I’ve never been one that lived for Star Wars movies, but I’m not a cynic either, so yes I did like the newest one. Star Wars: The Force Awakens shows that once Hollywood found someone (that would be J.J. Abrams) who had the talent to make a new entry in the spirit of the ones that began in 1977, then quality escapism with this series could happen again. It still has too many scenes that make it as a whole clunky, and there isn’t one showstopper that elevates the best of the original three movies. But it has a polished retro look without all that George Lucas’ CGI digital clutter and patchy dialogue that marred the 1999-2005 prequels.
With Old-timers Harrison Ford and Carrie Fisher relevantly returned, they are joined by newbies Daisy Ridley, Oscar Isaac, Adam Driver and Domhnall Gleeson.
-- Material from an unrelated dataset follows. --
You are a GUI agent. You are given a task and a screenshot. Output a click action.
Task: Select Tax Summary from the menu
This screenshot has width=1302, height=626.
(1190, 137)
This is a good cast, but John Boyega will probably go underappreciated with the essential warmth he brings to this production – Boyega’s Finn is a storm trooper who turns to the good side. I wish we got a little more inside his crisis of conscience, luckily his nuances tell more than the script does. We’re supposed to be alarmed by Ridley’s backstory as Rae, who has a family back on planet Jakku, but we’re not keyed into any of her family specifics.
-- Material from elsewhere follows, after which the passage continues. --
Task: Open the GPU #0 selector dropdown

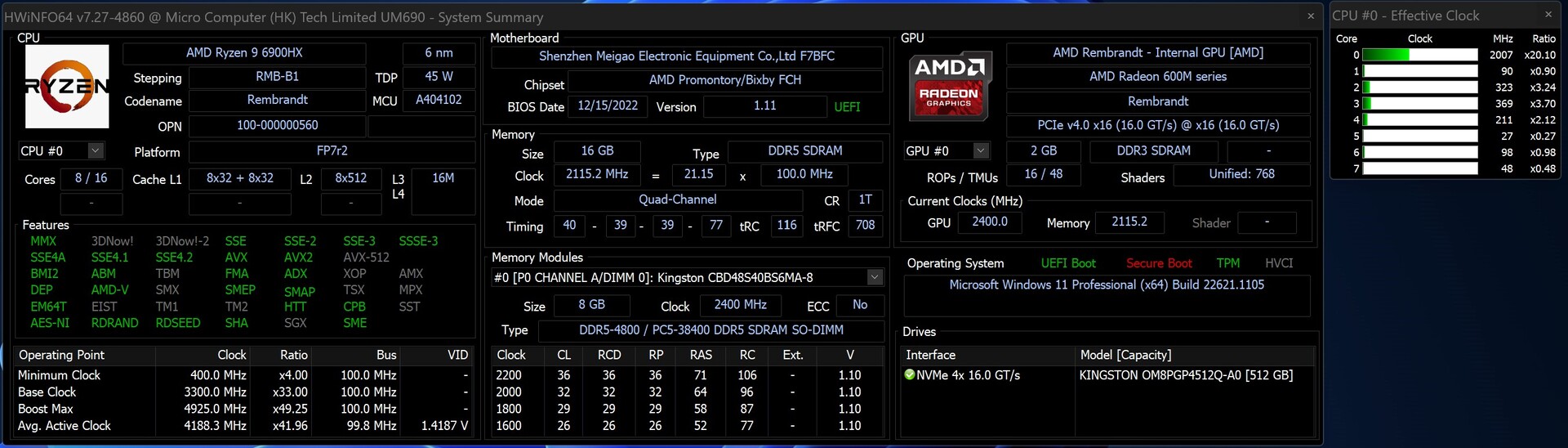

You wish those details were better, but after awhile, um… I guess it’s no matter. I loved the Millennium Falcon hijacking scene, the BB-8 droid is a nifty improvement on R2D2, and the loose talk about the Force is mythology nirvana.
If “The Force Awakens” is one of the year’s stand out splashy entertainments. I do hope, however, that one day we get The George Lucas Story which could be the best film of the year. First he sold the rights to “Star Wars” because he couldn’t deal with carping fans. Now he’s blasted this latest entry and said it’s made by a bunch of “white slavers.” What does that even mean? He has long declared an interest in making experimental film, but where are his results? What I think it means is that Lucas is the Steve Jobs of the movie world.
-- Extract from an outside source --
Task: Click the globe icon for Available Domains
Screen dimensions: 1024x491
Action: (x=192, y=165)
From time to time, I can sound like an old fogey. When I’m in one of those moods, I have been found saying Lucas pretty much ruined movies with the success of his 1977 original. In ensuing decades audiences stopped caring about small-scale human stories and wanted nothing but a thousand “Star Wars” clones. Movies haven’t needed to be set in outer space in order for them to be one of those clones, the similarities exist in their whiplash action formulas, in their blast it up every second scene mentality. But I do know a good version of the action swashbuckler when I see one, and “The Force Awakens” has a fanciful imagination, one that Lucas spats at. What is it that you do want, Mr. Lucas?
I haven’t been a J.J. Abrams fan either up to this point, but he has done a remarkable job, one that I’d even qualify – no, I can’t do it. I can’t say classical job because while the film starts clean, it balloons into grandiosity. For example (SPOILER ALERT), Abrams dreams up a scenario that has the Resistance blow-up another, bigger, badder Death Star-type space station. And yet Abrams, nor his writers, don’t give us a coherent strategy to blow it up, really. I challenge any audience member to say that they understood the Plan. In 1983’s “Return of the Jedi,” for instance, there is a visually pure objective to blow up the main reactor. Abrams also thinks he needs to dream up insuperable villains. However, I could have done without the Supreme Being as some kind of Gollum specter. The light-saber duel in the forest didn’t wow me either, it’s an overblown mess of a scene.
Really, overall, it’s hard to deny I got a kick out of this Force Be With You adventure, and the cast of heroes is golden.
135 Minutes. Rated PG-13.
SCI-FI & FANTASY / ACTION FANS / BLOCKBUSTER WEEKEND CROWDS
Film Cousins: “Star Wars” (1977); “The Empire Strikes Back” (1980); “Return of the Jedi” (1983); “Star Wars Episode III: Revenge of the Sith” (2005).